Gray appeared to be limp after he was handcuffed but was able to climb into the back of the police van on his own and could stand on one leg, Batts said. When the van driver stopped the vehicle a block later to put Gray in leg irons, the prisoner was talking and requested an inhaler for asthma. Police said the driver reported that Gray was acting irate.

The commissioner said detectives are looking into what happened when the van stopped a second time, a few blocks away at Dolphin Street and Druid Hill Avenue. Officers opened the van door, found the cuffed and shackled Gray on the floor, and put him back on the seat, Batts said.

Police were to release surveillance video later Friday showing witnesses with whom they would like to speak and photos that show some of Gray’s interaction with officers that Sunday morning.

The Maryland Coalition for Justice and Equality — which includes the ACLU of Maryland, the Maryland and local NAACP chapters and the Baptist Ministers Conference — held its own news conference Friday and called on Hogan to launch a statewide investigation of deaths and injuries in police custody.

The group also asked the governor to convene a special legislative session in Annapolis to address police issues, including a more comprehensive police body-camera bill than the one approved during the recent General Assembly session. That bill sets policies for jurisdictions where cameras are used but does not require police departments to use them.

Coalition members said Gray’s death should be a catalyst for Hogan to take executive action.

“This is not just about Freddie Gray and the city of Baltimore,” said Sara Love, the public policy director at the ACLU of Maryland. “We have a serious problem in Maryland with police-community relations.”

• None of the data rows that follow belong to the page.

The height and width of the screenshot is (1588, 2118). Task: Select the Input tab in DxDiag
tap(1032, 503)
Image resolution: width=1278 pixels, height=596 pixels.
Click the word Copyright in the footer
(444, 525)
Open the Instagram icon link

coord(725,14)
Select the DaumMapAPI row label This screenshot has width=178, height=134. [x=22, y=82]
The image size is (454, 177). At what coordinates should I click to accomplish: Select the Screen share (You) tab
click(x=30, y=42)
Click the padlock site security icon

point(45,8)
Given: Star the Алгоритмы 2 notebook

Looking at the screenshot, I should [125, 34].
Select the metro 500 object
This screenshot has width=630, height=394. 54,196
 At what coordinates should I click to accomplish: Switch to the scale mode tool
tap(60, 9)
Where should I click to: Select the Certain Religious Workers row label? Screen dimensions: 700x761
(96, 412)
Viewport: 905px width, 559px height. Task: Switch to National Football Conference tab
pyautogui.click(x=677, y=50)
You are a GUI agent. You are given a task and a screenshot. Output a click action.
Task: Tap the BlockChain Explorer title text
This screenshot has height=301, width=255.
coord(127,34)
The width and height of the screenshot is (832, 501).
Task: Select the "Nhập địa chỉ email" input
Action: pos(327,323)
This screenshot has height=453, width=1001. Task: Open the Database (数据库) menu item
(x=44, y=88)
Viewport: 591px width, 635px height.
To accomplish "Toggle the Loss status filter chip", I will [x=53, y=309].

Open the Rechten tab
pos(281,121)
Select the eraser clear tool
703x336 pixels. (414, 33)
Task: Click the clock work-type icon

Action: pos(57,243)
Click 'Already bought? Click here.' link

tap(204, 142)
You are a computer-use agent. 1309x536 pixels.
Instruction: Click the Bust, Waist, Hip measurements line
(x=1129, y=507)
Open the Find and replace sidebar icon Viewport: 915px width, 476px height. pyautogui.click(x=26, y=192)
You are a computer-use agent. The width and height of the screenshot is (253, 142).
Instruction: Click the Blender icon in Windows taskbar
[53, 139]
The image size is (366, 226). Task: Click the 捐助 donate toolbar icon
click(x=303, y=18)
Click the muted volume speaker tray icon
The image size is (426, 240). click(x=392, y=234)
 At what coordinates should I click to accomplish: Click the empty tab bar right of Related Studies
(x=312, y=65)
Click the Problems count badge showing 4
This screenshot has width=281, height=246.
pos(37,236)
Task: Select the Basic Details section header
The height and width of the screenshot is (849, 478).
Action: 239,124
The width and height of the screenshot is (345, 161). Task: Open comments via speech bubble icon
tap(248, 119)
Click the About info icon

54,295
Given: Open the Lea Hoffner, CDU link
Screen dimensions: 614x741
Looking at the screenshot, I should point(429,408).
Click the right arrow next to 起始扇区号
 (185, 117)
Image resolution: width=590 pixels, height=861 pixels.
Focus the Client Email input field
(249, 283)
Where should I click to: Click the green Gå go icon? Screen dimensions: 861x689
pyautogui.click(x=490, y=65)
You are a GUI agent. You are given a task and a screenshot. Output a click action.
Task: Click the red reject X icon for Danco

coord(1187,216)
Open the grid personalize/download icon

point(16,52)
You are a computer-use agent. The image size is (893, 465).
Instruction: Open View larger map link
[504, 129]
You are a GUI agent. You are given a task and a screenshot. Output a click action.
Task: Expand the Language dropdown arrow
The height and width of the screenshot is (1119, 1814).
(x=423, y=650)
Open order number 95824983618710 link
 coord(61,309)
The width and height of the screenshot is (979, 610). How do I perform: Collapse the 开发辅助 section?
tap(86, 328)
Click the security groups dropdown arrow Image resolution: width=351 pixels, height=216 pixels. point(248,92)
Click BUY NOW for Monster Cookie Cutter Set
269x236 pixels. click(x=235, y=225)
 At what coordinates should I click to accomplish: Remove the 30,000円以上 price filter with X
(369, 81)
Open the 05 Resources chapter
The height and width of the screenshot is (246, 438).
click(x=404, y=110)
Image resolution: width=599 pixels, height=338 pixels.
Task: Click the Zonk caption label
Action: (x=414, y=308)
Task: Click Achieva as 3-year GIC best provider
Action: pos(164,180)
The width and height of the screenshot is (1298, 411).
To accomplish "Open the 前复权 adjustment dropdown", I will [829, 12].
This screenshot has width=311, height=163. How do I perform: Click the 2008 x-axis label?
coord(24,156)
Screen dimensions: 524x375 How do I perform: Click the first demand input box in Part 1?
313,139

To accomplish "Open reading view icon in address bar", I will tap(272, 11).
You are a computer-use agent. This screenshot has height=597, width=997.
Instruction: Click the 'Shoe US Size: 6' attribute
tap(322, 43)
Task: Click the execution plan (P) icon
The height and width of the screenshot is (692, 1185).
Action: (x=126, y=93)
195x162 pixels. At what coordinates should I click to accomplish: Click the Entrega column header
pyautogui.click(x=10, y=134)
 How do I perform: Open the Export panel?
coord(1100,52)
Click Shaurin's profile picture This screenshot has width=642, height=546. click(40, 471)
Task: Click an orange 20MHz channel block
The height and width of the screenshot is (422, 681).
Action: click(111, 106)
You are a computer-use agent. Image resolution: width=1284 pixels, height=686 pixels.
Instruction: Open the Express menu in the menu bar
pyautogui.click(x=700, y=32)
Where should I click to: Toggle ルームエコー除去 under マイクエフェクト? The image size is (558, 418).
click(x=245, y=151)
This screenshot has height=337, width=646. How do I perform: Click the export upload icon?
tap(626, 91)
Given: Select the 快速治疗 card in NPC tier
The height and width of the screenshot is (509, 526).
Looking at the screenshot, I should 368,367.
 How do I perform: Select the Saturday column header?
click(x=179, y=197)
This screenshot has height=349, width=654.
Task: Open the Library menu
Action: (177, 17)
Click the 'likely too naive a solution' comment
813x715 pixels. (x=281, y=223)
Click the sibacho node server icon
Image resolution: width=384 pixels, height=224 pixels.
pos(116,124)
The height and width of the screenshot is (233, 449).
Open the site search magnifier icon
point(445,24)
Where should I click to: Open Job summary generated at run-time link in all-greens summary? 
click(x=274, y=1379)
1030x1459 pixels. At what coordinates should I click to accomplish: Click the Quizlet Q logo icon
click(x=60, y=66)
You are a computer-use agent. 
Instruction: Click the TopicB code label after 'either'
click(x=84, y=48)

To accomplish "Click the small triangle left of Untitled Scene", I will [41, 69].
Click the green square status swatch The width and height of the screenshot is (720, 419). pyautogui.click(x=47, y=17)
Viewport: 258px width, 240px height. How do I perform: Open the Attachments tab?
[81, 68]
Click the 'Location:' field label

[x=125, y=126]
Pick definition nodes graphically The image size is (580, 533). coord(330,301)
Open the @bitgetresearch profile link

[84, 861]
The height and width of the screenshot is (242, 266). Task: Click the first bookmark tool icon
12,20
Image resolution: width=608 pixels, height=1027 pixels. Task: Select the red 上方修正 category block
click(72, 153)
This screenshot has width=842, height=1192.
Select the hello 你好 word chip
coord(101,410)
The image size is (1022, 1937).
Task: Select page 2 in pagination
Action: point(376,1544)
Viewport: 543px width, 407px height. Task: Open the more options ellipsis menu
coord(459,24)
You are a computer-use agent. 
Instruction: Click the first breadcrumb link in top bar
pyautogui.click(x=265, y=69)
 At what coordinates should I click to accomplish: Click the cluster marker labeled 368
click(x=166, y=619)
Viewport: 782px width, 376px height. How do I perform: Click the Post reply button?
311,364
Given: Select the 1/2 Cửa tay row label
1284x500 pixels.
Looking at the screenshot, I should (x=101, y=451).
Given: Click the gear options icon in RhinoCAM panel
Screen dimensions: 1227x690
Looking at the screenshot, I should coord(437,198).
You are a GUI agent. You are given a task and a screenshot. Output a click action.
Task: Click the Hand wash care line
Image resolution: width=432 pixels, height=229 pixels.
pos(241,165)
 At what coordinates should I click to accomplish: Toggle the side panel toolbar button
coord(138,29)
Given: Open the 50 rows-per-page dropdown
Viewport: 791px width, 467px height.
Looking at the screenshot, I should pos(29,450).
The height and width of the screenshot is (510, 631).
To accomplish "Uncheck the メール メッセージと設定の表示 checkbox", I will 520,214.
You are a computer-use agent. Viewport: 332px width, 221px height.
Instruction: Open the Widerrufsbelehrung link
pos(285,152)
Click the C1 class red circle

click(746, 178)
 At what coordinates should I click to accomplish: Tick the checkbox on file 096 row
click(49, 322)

Hogan has asked Lt. Gov. Boyd Rutherford (R) and former state delegate Keiffer Mitchell, who is from Baltimore, to serve as his liaisons to Rawlings-Blake with regard to the investigation of Gray’s death.

The governor says he plans to sign several public safety bills Tuesday, including the existing body-camera bill and a measure that doubles the limit for civil judgments in police brutality and other claims against cities and counties from $200,000 to $400,000.

Although some activists have called on Rawlings-Blake to fire Batts, she dismissed those requests, saying the police commissioner is in the midst of reform efforts that she believes have driven down complaints of excessive force.